Exercise goal: Scan the entries below for the word "stars", then copy each line that holds it.

Listed records:
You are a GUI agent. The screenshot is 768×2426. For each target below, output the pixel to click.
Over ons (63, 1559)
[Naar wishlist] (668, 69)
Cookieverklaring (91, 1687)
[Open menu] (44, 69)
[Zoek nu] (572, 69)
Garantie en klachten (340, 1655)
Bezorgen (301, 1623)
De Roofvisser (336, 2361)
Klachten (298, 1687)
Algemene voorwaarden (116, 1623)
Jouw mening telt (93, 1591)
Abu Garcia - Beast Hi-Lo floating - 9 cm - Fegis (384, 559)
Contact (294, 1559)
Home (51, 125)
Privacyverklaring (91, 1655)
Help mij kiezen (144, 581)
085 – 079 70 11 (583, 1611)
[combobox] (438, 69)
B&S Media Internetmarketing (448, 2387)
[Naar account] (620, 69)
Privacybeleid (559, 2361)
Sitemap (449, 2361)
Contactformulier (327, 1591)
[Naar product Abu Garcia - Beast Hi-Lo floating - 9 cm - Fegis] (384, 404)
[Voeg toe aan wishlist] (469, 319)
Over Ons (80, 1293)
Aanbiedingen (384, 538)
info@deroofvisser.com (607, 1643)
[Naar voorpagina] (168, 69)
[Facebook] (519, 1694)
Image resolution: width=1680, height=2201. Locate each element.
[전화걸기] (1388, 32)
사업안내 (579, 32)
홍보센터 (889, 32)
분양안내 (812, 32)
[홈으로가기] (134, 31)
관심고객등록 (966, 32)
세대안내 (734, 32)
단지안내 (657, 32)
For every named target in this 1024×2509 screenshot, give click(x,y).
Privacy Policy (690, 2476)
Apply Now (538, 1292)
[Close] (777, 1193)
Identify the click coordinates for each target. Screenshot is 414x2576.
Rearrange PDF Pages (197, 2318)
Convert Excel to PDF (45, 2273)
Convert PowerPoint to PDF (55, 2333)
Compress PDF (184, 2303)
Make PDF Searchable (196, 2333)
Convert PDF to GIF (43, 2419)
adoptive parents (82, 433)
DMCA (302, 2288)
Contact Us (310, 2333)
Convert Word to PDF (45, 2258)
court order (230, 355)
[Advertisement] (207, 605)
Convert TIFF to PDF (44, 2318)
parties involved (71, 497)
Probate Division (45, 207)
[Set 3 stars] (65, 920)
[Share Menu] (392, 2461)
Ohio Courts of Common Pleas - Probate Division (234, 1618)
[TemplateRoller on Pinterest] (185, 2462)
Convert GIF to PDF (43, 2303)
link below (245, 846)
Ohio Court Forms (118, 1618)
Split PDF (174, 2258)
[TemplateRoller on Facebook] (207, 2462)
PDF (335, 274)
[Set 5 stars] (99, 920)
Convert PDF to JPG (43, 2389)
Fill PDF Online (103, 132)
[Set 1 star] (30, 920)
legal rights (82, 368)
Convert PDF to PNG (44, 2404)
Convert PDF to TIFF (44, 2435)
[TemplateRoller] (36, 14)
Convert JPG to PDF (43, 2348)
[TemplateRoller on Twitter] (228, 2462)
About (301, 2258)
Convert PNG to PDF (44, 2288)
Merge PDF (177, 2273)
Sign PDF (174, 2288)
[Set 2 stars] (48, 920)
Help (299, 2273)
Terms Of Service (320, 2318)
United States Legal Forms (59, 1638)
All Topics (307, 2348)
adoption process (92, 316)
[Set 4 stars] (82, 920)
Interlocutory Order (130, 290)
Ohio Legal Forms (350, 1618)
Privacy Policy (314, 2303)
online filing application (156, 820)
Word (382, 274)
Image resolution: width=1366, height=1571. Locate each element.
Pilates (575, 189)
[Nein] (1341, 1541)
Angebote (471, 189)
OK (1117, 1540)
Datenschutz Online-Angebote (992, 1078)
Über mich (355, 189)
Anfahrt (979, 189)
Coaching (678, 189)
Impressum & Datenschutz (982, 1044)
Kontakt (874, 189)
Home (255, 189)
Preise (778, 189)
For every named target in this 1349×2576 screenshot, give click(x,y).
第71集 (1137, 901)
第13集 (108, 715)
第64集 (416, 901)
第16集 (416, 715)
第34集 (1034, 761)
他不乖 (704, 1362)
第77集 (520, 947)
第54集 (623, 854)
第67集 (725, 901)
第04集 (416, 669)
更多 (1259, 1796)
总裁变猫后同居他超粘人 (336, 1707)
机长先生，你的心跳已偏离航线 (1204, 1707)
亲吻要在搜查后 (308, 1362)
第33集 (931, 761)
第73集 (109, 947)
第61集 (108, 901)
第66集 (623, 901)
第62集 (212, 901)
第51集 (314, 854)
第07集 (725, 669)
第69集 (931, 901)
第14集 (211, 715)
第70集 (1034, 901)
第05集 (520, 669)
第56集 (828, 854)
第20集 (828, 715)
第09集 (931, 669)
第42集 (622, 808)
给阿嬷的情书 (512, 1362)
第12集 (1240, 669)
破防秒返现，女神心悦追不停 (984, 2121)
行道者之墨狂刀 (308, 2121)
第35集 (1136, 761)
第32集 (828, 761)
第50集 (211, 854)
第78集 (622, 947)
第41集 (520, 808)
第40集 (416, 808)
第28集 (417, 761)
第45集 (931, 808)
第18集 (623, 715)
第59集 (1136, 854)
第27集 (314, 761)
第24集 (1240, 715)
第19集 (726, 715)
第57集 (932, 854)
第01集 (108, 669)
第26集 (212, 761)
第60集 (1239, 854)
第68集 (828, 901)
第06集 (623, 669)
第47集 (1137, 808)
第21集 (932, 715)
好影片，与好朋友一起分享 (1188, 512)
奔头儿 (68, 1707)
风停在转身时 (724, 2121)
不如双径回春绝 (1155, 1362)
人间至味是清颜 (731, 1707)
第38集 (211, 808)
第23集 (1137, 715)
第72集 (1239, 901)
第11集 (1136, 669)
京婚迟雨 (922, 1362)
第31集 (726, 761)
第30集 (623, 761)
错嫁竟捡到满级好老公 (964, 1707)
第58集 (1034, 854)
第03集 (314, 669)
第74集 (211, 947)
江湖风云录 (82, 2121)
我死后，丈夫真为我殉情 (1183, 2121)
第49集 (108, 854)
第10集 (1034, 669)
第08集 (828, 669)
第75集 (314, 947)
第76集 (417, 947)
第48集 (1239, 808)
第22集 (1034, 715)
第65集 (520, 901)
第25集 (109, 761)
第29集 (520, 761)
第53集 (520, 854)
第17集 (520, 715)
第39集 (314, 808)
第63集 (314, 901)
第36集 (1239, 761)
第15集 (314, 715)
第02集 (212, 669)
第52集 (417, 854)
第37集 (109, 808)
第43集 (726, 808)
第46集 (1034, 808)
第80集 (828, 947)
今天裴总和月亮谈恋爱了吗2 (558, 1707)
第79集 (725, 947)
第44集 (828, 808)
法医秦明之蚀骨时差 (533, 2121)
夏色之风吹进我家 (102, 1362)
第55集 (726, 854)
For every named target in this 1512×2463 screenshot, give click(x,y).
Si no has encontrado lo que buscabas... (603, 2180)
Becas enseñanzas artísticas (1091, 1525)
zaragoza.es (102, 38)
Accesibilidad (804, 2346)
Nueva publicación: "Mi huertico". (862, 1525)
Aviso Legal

Response below:
[Set 3 stars] (65, 920)
[Set 5 stars] (99, 920)
[Set 2 stars] (48, 920)
[Set 4 stars] (82, 920)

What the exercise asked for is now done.